C-Berry28

Hardware
Für den Kleinrechner Raspberry Pi gibt es inzwischen eine Fülle von Zusatzmodulen. Ebenso kleine Bildschirme und Touchscreens. Diese sind aber häufig mindestens genauso teuer wie externe Monitore und damit aus meiner Sicht relativ uninteressant. Eine Ausnahme stellt der C-Berry 28 (Shopping-Link, Datenblatt) dar. Das ist ein TFT LCD Modul mit LED-Backlight mit der sensationellen Größe von 2,8 Zoll Bildschirmdiagonale. Die Auflösung beträgt 320×240 Pixel, womit klar ist, dass sich damit eher Status-Anzeigen realisieren lassen als sonst irgend etwas anderes. Mit ca. 15€ ist die Anschaffung dafür auch sehr günstig. Das Modul wird “nackt” geliefert, also nur auf Platine aufgelötet und mit eine Stecksockelleiste, die direkt auf den Raspberry passt. Damit ist dann die Montage in 20 Sekunden erledigt.
Als Nachteil muss auch gelten, dass die GPIO Leiste damit für andere Anwendungen blockiert ist. Außerdem ist das Display relativ träge und extrem blickwinkelabhängig. Aber dazu später mehr.

Software
Wie wird das Ganze nun angesteuert? Dazu gibt es die Controller-Library BCM2835, die zunächst installiert sein muss. Danach wird es leider etwas komplizierter.
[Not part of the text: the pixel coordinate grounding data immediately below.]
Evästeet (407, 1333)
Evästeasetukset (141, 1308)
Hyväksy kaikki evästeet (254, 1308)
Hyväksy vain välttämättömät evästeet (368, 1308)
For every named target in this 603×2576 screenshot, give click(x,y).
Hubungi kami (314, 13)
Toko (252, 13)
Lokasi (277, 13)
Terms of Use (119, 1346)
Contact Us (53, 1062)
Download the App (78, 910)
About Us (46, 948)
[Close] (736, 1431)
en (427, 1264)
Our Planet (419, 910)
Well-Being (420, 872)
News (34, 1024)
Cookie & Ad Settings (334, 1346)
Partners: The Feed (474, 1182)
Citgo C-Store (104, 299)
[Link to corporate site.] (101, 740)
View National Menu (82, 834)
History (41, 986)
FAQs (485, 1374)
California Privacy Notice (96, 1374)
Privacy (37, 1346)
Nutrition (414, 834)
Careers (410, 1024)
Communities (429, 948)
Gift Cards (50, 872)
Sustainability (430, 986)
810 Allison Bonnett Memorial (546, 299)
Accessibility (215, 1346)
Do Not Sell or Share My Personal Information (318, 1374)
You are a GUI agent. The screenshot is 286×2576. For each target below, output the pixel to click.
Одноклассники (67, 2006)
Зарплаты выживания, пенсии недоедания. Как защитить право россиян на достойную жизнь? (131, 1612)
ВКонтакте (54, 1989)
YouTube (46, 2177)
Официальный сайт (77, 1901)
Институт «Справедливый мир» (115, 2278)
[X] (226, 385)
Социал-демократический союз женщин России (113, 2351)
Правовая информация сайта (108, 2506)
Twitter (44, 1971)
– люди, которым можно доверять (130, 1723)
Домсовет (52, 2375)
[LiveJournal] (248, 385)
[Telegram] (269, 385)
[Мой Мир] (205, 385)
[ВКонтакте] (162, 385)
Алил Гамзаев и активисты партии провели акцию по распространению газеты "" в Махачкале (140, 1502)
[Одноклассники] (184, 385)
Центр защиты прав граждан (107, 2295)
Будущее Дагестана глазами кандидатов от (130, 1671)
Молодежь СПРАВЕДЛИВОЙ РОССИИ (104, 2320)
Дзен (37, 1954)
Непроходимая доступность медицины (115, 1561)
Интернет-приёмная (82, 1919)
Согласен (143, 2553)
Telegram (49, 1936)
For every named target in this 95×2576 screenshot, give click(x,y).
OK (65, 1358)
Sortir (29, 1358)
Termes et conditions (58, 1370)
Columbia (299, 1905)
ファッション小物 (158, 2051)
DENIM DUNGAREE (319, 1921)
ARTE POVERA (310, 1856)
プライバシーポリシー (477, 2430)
Auf den oben verlinkten Seiten gibt es ein kleines Software-Paket, in dem ein paar Beispielprogramme (C) verfügbar sind. Damit kann man im wesentlichen ein Bitmap an das Display schicken, außerdem existieren einige Zeichenfunktionen. Es gibt auch ein Beispiel, wie der X-Window Framebuffer auf das kleine Format kopiert wird, wobei sich mir dabei der praktische Nutzen nicht erschließt.
Ich habe zunächst eine Spaßanwendung umgesetzt: Ein Script lädt einen zufälligen Begriff aus dem Wörterbuch des English-Dictionaries und verwendet diesen als Argument für eine Google-Bildersuche. Dazu hatte ich zunächst einfach wget verwendet, bis ich über das ziemlich praktische Script googliser gestolpert bin. Dort sind bereits alle notwendigen Funktionen implementiert. Wenn die Bilder heruntergeladen sind verwende ich das Shell-Tool “convert” des Bildbearbeitungstools “ImageMagick”, um die Bilder nachzubearbeiten. Da der Pi bei mir hochkant an der Wand hängt werden sie um 90° gedreht, auf 240×320 skaliert und der Suchbegriff wird in die rechte obere Ecke gerendert. Die Bilder werden alle in einen Ausgabe-Ordner abgelegt.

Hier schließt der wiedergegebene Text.